Я отправился, но так и не понял, зачем он послал туда. Там была уборная Леля. Неужели так?! Леля я увидал только издали, выглянувшего из-за дверки.

Придя на сцену перед самым началом «Снегурочки», я нашёл «Умненькую», уже поставленную в хоровод. Она трусила и виновато улыбалась. Я сказал ей несколько слов, тряхнул руку и ушёл - действие начиналось.

Н.П.Рузский усадил меня с собою в третий ряд. Он расспрашивал про участников, к Умновой же проявил исключительное внимание: откуда-нибудь слыхал о ней. Первый куплет она спела с повышением, второй и третий - совсем хорошо. Успех был значительный, можно было ожидать повторения, тогда бы она спела ещё лучше. Фейнберг в роли Снегурочки была на высоте.

В конце антракта на сцене Глазунов сказал речь, в которой сердечно благодарил участников торжеств: высокочтимых руководителей: Осипа Осиповича, Станислава Ивановича, Николая Николаевича и учеников, «начиная с высокоталантливых дирижёров, солистов, хора, оркестра и балета...».

«Высокоталантливых дирижёров»!! Ого, это я и Цыбин? Здорово, Саша, валяй дальше в том же духе!

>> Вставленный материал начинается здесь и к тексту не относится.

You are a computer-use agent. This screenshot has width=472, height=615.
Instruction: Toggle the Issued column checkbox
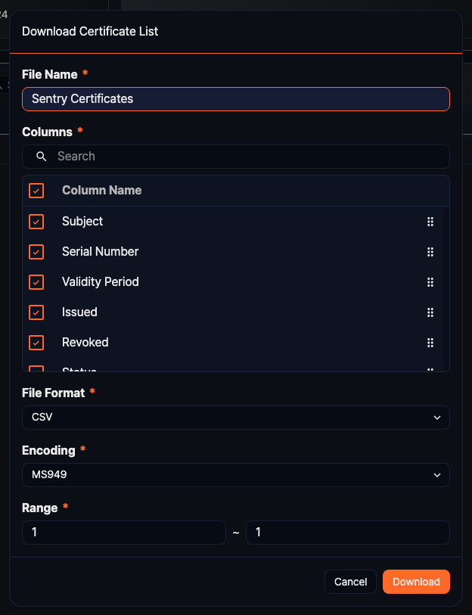36,312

Во время «Орлеанской девы» я то гулял с Максом по фойе, то бродил за кулисами, тщетно поджидая 17А. Опера кончилась, начались традиционные овации по адресу Глазунова, Габеля, Палечека, Черепнина, на этот раз более пламенные, чем когда-либо. Всё это завершилось шествием: валила толпа учеников, оравшая «Славу! », впереди несли над головами Палечека, сзади, за невозможностью поднять, вели Глазунова.

Я долго ещё искал «глупенькую» с целью тащить её на банкет у Кюба[1], куда отправлялось человек полтораста, приблизительно тех же, что и вчера; но только теперь ужин был по подписке. Захаров прошёл под руку с Павловой, очевидно избрав её дамой на ужин, - тем более же хотелось иметь мою 17А. Но её не было и я отправился один. На таком ужине в ресторане я был впервые. Николай Павлович опять усадил меня за свой стол. Впрочем, сидеть пришлось две минуты - пошли закусывать в другую комнату. Приехал Черепнин и обратился ко же:

- Серёженька, мы, конечно, вместе сядем?

Я очень обрадовался, и мы уселись с ним совсем в другом конце зала. Мы очень мило беседовали о прошедшей опере, о музыке, даже не о музыке. Между словами он дал мне понять, что по окончании Консерватории может доставить мне много интересной дирижёрской практики. Начались тосты, все пошли чокаться кто с кем. Я подошёл к соседнему столу к Mme Бенуа. Тут же сидел и Захаров, приехавший поздно, без Павловой. Едва я отвернулся, как он кликнул:

- Серёжа... Серёжа!

Я обернулся; он поднял бокал, желая чокнуться. Я издали тоже поднял стакан и, слегка сотряся его в воздухе, сейчас же ушёл в другой конец зала к Рузскому.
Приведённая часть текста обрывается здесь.